Le gouvernement guatémaltèque a officialisé, ce lundi, la levée de l’état d’urgence instauré le 18 janvier dernier. Après 30 jours de mesures d’exception décrétées par le président Bernardo Arévalo, le pays d’Amérique centrale tente de retrouver un équilibre entre sécurité nationale et respect des libertés civiles.

L’état d’urgence avait été déclenché suite à une vague de violences carcérales orchestrée par des gangs, causant la mort de dix policiers.

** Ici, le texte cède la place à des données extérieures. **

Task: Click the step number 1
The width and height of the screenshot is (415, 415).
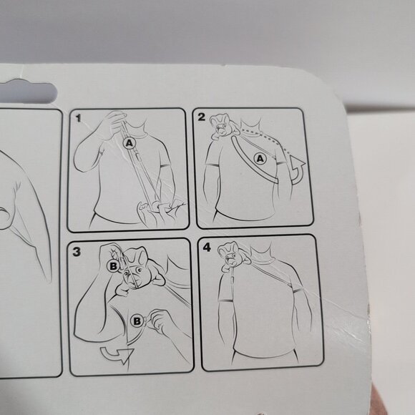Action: (x=78, y=118)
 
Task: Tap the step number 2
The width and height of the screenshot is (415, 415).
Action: (x=202, y=117)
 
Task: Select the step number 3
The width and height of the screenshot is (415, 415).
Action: (x=77, y=251)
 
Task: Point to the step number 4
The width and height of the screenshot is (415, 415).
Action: (x=207, y=248)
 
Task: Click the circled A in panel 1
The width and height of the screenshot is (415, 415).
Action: (x=130, y=143)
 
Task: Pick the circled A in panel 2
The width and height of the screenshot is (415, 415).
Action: (x=260, y=159)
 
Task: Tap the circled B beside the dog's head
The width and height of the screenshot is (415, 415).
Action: (x=113, y=266)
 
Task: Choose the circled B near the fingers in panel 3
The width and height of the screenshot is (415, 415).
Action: (x=137, y=321)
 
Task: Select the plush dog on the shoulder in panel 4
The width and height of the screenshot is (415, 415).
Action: (x=233, y=256)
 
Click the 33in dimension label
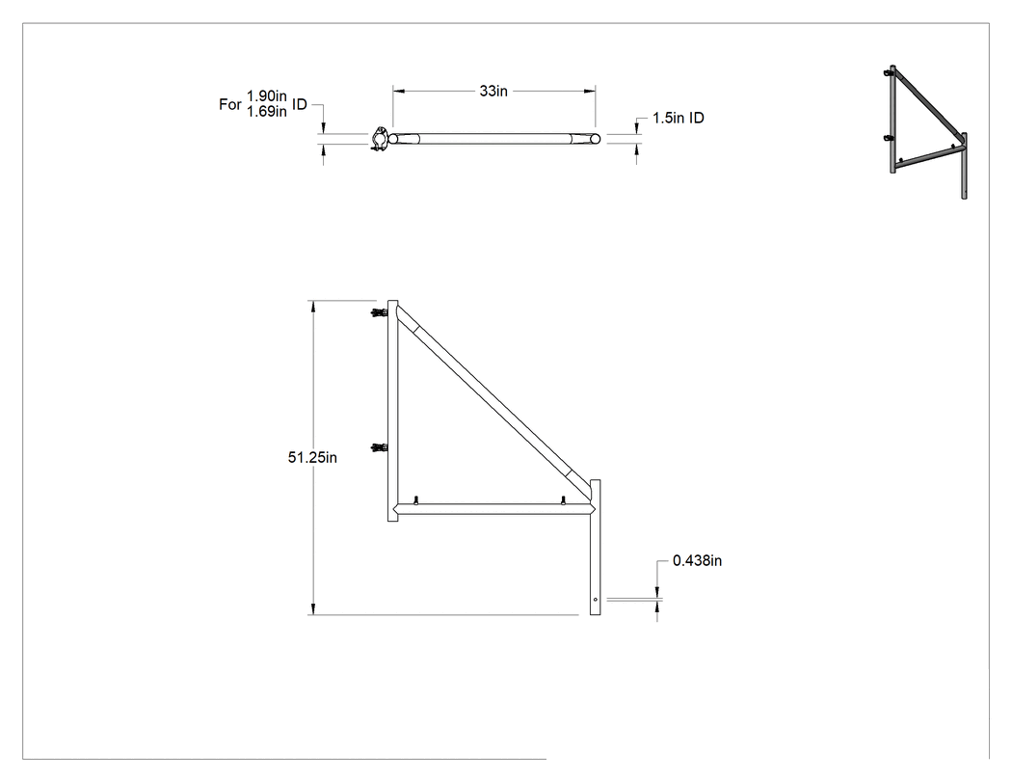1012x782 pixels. pos(493,91)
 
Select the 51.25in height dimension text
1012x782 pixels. pos(312,457)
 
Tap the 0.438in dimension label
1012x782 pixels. pos(697,560)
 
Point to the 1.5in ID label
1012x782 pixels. pos(678,118)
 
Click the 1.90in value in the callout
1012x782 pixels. pos(267,96)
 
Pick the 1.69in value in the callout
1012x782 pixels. pos(267,112)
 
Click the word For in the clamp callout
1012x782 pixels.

Durant cette période, les forces de l’ordre disposaient de pouvoirs accrus, notamment la capacité de procéder à des arrestations sans mandat judiciaire préalable.

Le président Arévalo a dressé un bilan positif de cette intervention. 83 membres de gangs ont été interpellés, une baisse des homicides par rapport à la même période l’an dernier enregistré, une diminution des signalements pour extorsion noté.

Un défi sécuritaire persistant

Si ces résultats offrent un répit, la situation structurelle reste préoccupante. Avec un taux de 16,1 homicides pour 100 000 habitants enregistré l’an dernier, le Guatemala affiche un indice de violence deux fois supérieur à la moyenne mondiale.

Le retour à la normalité depuis le 17 février pose une question cruciale : comment maintenir cette pression sur la criminalité organisée sans les outils juridiques de l’état d’exception ?

« Le défi pour l’administration Arévalo sera désormais de transformer ces gains tactiques en une stratégie de sécurité durable et respectueuse de l’État de droit. »

La levée de ces restrictions marque la fin d’une phase de crise, mais souligne l’ampleur de la tâche qui attend les autorités pour pacifier durablement un pays marqué par des décennies de violence endémique.